Just over 50 years later Rome was on the offensive, sacking the major Etruscan city of Veii in 396 BC. Even though Rome tasted its own medicine at the hands of Gauls six years later there was no opportune Etruscan force to retake control. Ever the aggressor Rome soon saw to polishing off the Etruscan threat and a final war with the cities of Tarquinii, Falerii and Caere in the middle of the 4th century BC finally put the issue to bed. What was left was a simple mopping up of Etruria which was concluded in 264 BC
Unlike other regions that Rome conquered there wasn’t much of a ‘Romanisation’ process to be undertaken. The main reason, as you can probably guess, was that much of Roman culture was Etruscan or could be recognised. Even the language issue wasn’t too difficult as Etruscans knew Latin and many Romans knew Etruscan. It wasn’t, say, akin to trying to convert Gauls where there were many cultural differences.
The effect of this was that Etruria and Etruscan culture still held value in Rome. The ‘old’ families of the new Roman Empire were often Etruscan; Claudius’ lost writings on Etruscan history were probably at the prompting of his first wife, Plautia Urgulanilla herself a proud Etruscan.

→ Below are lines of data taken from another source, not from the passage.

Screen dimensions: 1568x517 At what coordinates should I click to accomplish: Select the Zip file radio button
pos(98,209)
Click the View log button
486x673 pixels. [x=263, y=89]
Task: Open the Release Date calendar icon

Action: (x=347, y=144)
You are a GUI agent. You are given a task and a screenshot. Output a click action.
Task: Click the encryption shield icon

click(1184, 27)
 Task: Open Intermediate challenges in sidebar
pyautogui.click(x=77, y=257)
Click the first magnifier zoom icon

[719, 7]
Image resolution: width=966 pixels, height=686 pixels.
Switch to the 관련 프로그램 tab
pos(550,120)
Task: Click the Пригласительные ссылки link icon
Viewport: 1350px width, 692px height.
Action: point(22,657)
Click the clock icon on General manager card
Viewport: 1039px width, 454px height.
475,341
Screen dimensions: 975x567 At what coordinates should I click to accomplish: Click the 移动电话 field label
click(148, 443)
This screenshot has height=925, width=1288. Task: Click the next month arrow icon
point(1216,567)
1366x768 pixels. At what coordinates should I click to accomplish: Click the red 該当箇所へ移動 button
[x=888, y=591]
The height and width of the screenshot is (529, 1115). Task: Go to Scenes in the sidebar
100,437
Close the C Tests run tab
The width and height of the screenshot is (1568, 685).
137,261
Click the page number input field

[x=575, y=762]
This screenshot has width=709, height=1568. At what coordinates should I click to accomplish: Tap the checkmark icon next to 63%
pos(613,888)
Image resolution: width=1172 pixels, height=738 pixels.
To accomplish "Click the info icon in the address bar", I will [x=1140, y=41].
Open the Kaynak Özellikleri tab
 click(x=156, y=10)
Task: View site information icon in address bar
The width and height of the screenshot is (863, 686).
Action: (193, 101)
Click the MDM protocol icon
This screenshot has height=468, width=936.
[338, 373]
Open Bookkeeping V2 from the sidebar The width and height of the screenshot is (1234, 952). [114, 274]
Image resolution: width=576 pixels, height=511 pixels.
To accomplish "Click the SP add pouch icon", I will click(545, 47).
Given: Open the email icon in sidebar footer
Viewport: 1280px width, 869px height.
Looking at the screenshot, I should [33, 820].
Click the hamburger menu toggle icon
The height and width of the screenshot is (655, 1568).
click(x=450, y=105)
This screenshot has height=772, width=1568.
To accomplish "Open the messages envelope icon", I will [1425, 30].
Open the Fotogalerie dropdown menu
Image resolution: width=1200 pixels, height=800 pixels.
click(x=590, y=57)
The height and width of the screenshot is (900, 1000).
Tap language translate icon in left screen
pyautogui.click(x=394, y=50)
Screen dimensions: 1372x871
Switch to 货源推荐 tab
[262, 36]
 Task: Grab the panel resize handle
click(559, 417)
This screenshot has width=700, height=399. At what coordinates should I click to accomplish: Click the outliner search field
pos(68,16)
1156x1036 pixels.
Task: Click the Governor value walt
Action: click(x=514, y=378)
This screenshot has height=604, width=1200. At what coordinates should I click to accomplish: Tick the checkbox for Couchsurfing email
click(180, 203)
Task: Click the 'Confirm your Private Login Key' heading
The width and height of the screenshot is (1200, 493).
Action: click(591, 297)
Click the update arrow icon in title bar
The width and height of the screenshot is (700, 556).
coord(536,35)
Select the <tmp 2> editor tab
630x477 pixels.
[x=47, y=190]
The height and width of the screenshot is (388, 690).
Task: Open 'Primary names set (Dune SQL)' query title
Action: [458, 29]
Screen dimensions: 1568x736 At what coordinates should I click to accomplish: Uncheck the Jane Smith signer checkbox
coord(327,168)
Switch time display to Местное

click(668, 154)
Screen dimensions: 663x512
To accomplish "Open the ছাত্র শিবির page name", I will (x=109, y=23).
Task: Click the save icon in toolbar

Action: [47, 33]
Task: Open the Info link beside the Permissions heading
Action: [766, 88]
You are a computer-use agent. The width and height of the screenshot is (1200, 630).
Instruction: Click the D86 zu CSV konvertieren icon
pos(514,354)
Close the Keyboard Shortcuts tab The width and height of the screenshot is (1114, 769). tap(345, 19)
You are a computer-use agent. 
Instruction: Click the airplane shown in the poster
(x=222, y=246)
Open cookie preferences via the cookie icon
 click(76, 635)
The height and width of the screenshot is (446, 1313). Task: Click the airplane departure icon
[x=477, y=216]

Even right at the end of Rome there was the Etruscan. Upon hearing of the advance of the Visigoths in 408 AD Pope Innocent I took audience from some Etruscan haruspex (priests) who said that they could defeat the enemy by bringing down lightning upon them. The Pope refused, only because he wouldn’t allow the ritual to be performed in public and Rome was eventually sacked.
We’ll never know if those priests were right.